EXERCISES TO COMPLETE:
**a.** Please write out everything in the pandas notebook on correctness grading from "correct_df[['key', 'title', 'skill_cat', 'tech']]" down to "not in str(x))".
**b.** Write what comes next in the pandas notebook on correctness grading, starting after its final line.

EXCERPTED PASSAGE:
____________
In [None]:
import pandas as pd

In [None]:
df = pd.read_pickle('data/processed.pickle')
df.head()

# Discussion Stats
## Grading
### Correctness

In [None]:
correct_df = df.copy(deep=True)
correct_df.skills = correct_df.skills.astype(str)
correct_df = correct_df[correct_df.skills.str.contains("^\['correctness'\]$")]
correct_df['tech'] = correct_df.tags.apply(lambda labels: [label for label in labels if label.startswith('technique')])
correct_df[['key', 'title', 'skill_cat', 'tech']]

In [None]:
(correct_df.shape[0] / df.shape[0]) * 100

In [None]:
correct_df.skill_cat.value_counts()

In [None]:
(correct_df.category.value_counts() / correct_df.shape[0]) * 100

In [None]:
correct_df['only_dynamic'] = df.category.apply(lambda x: 'dynamic' in str(x) and 'static' not in str(x) and 'ml' not in str(x))
____________
RECORDED INFORMATION:
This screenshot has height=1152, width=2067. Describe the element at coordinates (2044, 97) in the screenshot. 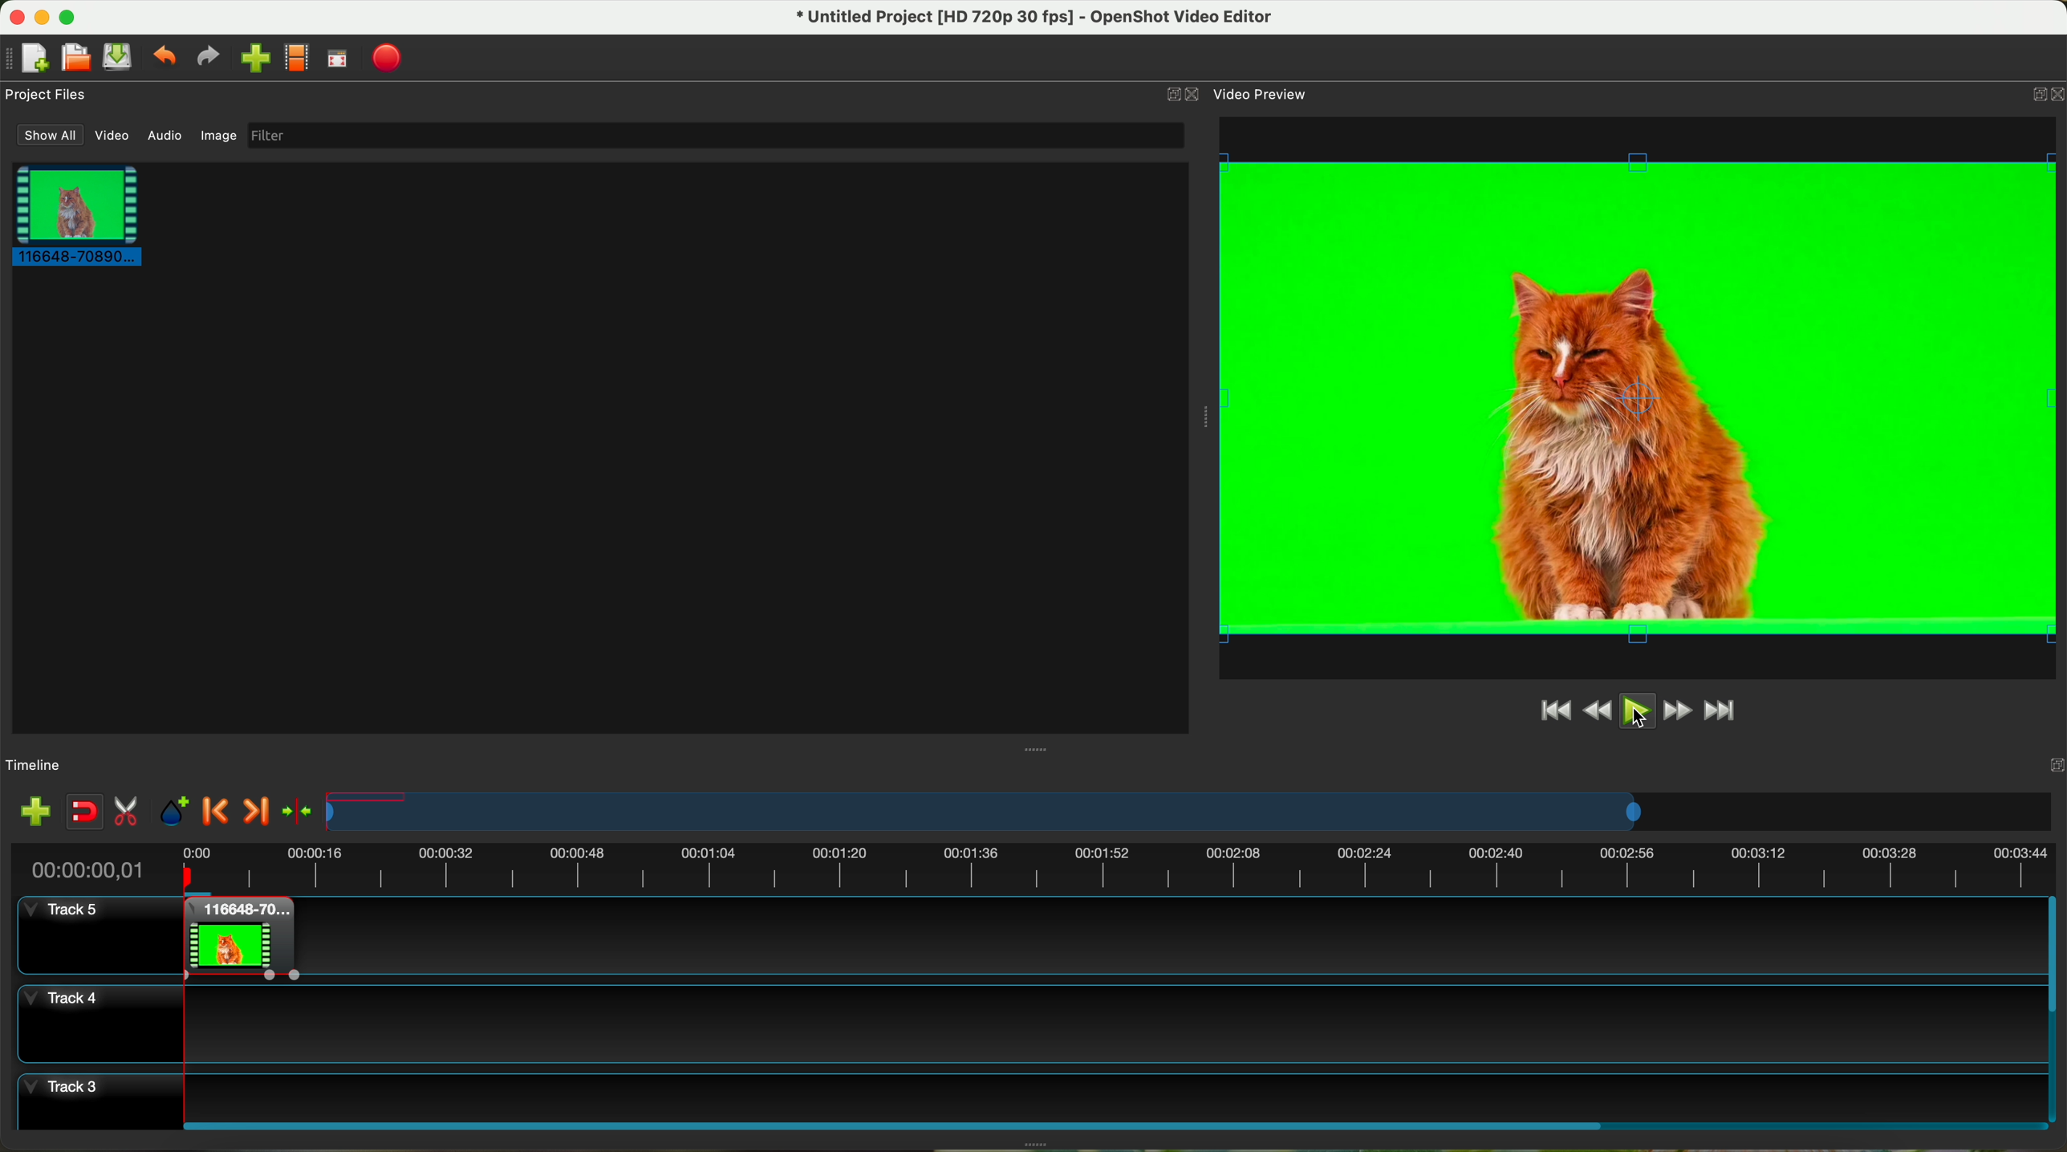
____________
ANSWERS TO THE EXERCISE:
**a.**
correct_df[['key', 'title', 'skill_cat', 'tech']]

In [None]:
(correct_df.shape[0] / df.shape[0]) * 100

In [None]:
correct_df.skill_cat.value_counts()

In [None]:
(correct_df.category.value_counts() / correct_df.shape[0]) * 100

In [None]:
correct_df['only_dynamic'] = df.category.apply(lambda x: 'dynamic' in str(x) and 'static' not in str(x) and 'ml' not in str(x))

**b.**
(correct_df[correct_df.only_dynamic].explode('tech').tech.value_counts() / correct_df[correct_df.only_dynamic].shape[0]) * 100

In [None]:
correct_df['only_static'] = df.category.apply(lambda x: 'dynamic' not in str(x) and 'static' in str(x) and 'ml' not in str(x))
(correct_df[correct_df.only_static].explode('tech').tech.value_counts() / correct_df[correct_df.only_static].shape[0]) * 100

In [None]:
correct_df['dynamic_static'] = df.category.apply(lambda x: 'dynamic' in str(x) and 'static' in str(x) and 'ml' not in str(x))
(correct_df[correct_df.dynamic_static].explode('tech').tech.value_counts() / correct_df[correct_df.dynamic_static].shape[0]) * 100

In [None]:
correct_df['ml'] = df.category.apply(lambda x: 'ml' in str(x))
ml_df = correct_df.loc[correct_df.ml]
ml_df[['key', 'title', 'category']]

### Maintainability

In [None]:
maint_df = df.copy(deep=True)
maint_df.skills = maint_df.skills.astype(str)
maint_df = maint_df[maint_df.skills.str.contains("^\['maintainability'\]$")].copy()
maint_df

In [None]:
maint_df['tech'] = maint_df.tags.apply(lambda labels: [label for label in labels if label.startswith('technique')])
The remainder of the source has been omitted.